Sex and/or violence is 'pink'? Hmm...
The first couple of movies are from something called the 'pink genre' and actually didn't have cameras in them - not the ghost taking kind anyway. I had to look that genre up - never heard of it before. Quoting wiki, it 'is a broad cinematic term used to categorize a wide variety of Japanese films with adult content. This encompasses everything from dramas to action thrillers and exploitation films, and softcore pornographic features. The so-called pink movie is part of an ongoing (and evolving) cycle of films rather than a specific genre.'


In other words, 'pink' movies are from Japan. Like The Slit Mouthed Woman (2005) - not to be confused with later and better (read more horror, less clothes being ripped off) movies like A Slit Mouthed Woman and Carved.

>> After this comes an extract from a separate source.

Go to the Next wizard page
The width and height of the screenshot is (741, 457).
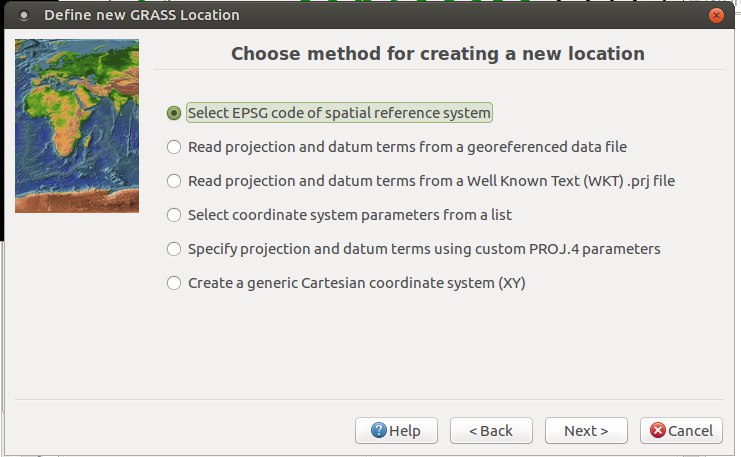(586, 431)
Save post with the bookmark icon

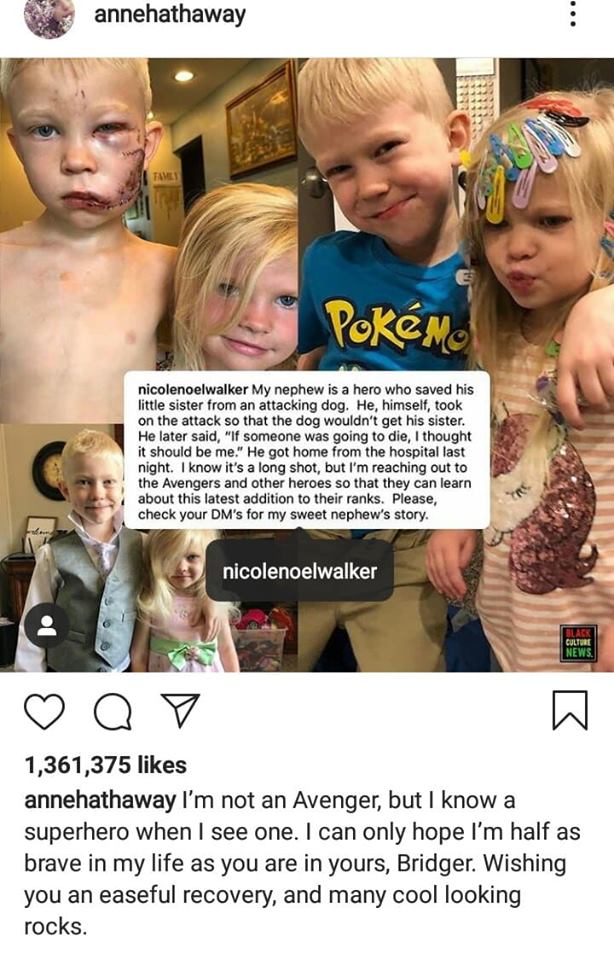pyautogui.click(x=570, y=710)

They are all based on a Japanese urban legend (oh, they've got TONS of those) that scared people so much in the late '70s they even had escorts for kids to walk to school. The female ghost was supposedly defaced by a jealous lover by being slit from ear to ear. When she walks alone and comes upon someone, she asks if she's pretty and removes her facial mask. If they say no, it's death by scissors. If they say yes, you live but your face is also carved like a turkey. One is supposed to be ambivalent to save oneself from either fate. Uh, how? Never mind. 

But this movie only uses her as a device to, uh, break up couples while they, uh, yeah. Why did I bother? One I thought it was the movie about the stupid ghost (That would be either A Slit Mouthed Woman or Carved) and two the soundtrack had me in such a fit of giggles through the 70 minute movie... I don't know what you find sexy (Don't tell me, okay?), but the sounds of slurping soup and lunchmeat hitting the counter is not my idea of great sound effects... just as well. There's really no plot and no reason to watch this.

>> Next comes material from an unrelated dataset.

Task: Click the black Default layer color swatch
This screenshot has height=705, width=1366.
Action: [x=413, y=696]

Kuronezumi aka Black Rat (2010) Japan 

This is also a pink movie by the wiki standards. This is about pure revenge, which means that yet another Japanese schoolgirl (they're usually girls) committed suicide 'cause people are bullies around the world and teenage suicide doesn't skip any continent. It's one of the reasons I wear my WEIRDO MOSHER FREAK armband with pride - it helps one of the many foundations that are cropping up in response to bullying and suicide of teens around the world. This particular band is in remembrance of a teen who was actually killed just for what she looked like...


A real person, a real victim of bullying...
The story is paper thin but a group of eight students are looking to do something for a festival. One, Asuka, proposes they do the dance of the seven rats. Sorry, that's the story. She even fashions rat masks but they ridicule her to the point of suicide. One day they all receive a text from Asuka telling them to be at the school on a certain night. Would you go? I say since they showed up, their deaths are pretty much on their heads if they're that stupid. 'Nuff said.

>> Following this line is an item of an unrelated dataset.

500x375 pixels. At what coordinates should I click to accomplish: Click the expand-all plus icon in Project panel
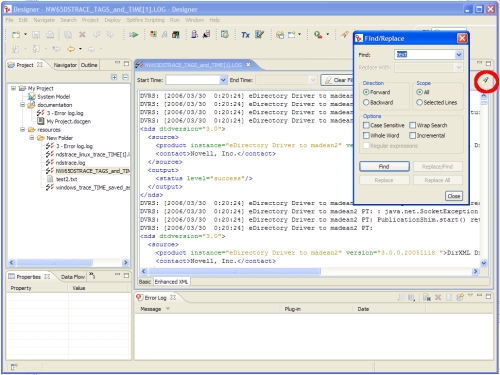pyautogui.click(x=114, y=77)
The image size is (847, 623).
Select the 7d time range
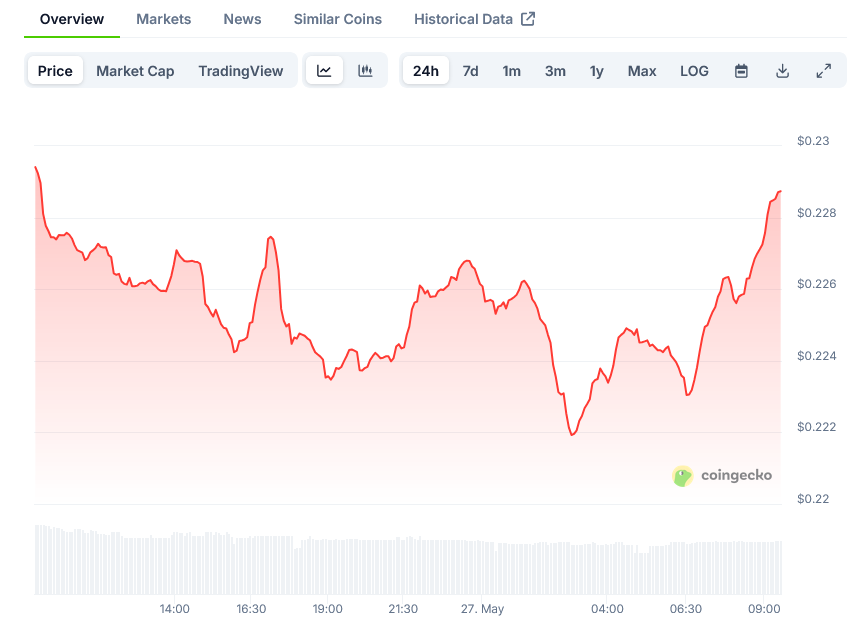(470, 71)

And that brings us to cameras. More to the point, photos. The Japanese have this weird thing about photos. We mess one up and a shadow, light streak or shadowy... thing appears, we shrug, adjust our settings and try again. Not them. They have a massive tizzy - it's a ghost photo! Umm, what? Okay, that's not really fair - if one looks (thank you Google) you'll find a whole slew of ghost photos from just about everywhere, including the States. But American movies? Well, I found The Shutter, but it was made by the same producer who made The Grudge and The Ring. Yup.


Again, just an example. Is it a log, a well-placed cloth or... ?
Basically all these movies have the same theme - you can't understand a damn thing and the pictures are not scary. They usually are from different causes, the usual causes for Japanese culture - grudges, curses, revenge and fear of offending ancestors. And badly dubbed. One movie was so bad I giggled through the thing because not only was the movie description completely wrong, the dialogue was so bad there was really no telling exactly what was happening. My favorite lines? "Don't pack too many stuffs. We move to a narrow place. So we can't have many stuffs."

Too many stuffs? Then leave those stupid cameras behind, you'll just screw up the photos and make more movies with them anyway.